There are questions too about how often people will need to be revaccinated against RSV. Both GSK and Pfizer, which have brought RSV vaccines for older adults to market, have indicated their studies show that the protection lasts at least 18 months (Pfizer) and 24 months (GSK). (Their studies are ongoing; protection may last longer still.) If a vaccine isn’t needed annually, it wouldn’t make a good candidate for inclusion in an annual shot.
“That’s premature,” Cowling said of the idea of combining RSV vaccine with flu shots.
Challenge: The unfulfilled promise
All involved in influenza research would love to see flu vaccines that would generate longer-lasting and broader protection, so that flu viruses wouldn’t be able to so easily evade the immunity vaccines induce. Or vaccines like one Hensley is working on, aimed at giving people some protection against 20 subtypes of flu that don’t currently circulate in people but may pose a pandemic threat in the future.
The mRNA platform could be the right one for designing such vaccines, some experts believe. But that would involve more research and the creation of new vaccines that would need to prove to regulators that they can actually achieve things the existing products do not. That would be a longer path to the market than the approach manufacturers are currently taking, which is to produce a product similar to existing shots, just made in a different manner.

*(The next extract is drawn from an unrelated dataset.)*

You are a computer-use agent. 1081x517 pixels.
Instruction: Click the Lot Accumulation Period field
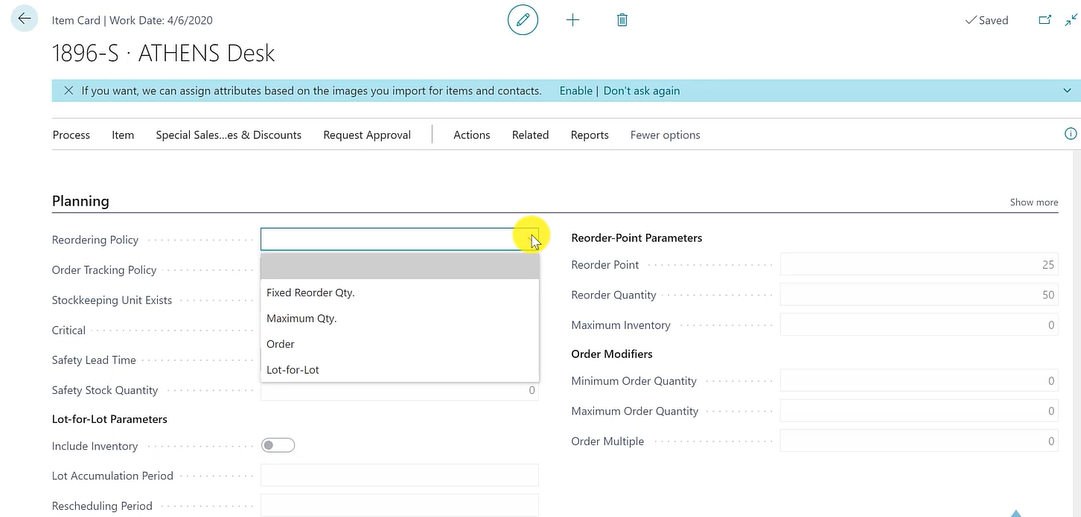[399, 476]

Moderna is testing experimental flu vaccines that include another part of flu viruses, theorizing that inclusion of a protein called the neuraminidase could broaden protection; Krammer thinks this approach could help lessen the impact of vaccine mismatches. Nachbagauer said Moderna is mulling over what evidence might persuade regulatory agencies to license such a product.
The company is also exploring adding an additional H3N2 virus to a seasonal vaccine, using the space that will be vacated by the removal of the B/Yamagata component. H3 viruses change more rapidly than the others and are more likely to be mismatched in the vaccine. The work, at this point, is to establish proof of concept, Nachbagauer said. “It’s essentially a conversation starter on ‘Is this possible?’ and then ‘How do you go from there?’”
Krammer, for one, thinks using the mRNA platform to produce only status-quo flu vaccines would be almost tragic. “I think the mRNA platform has so much flexibility and it would be really shortsighted to just push for something that’s equivalent to what we have right now, instead of pushing for something that’s better.”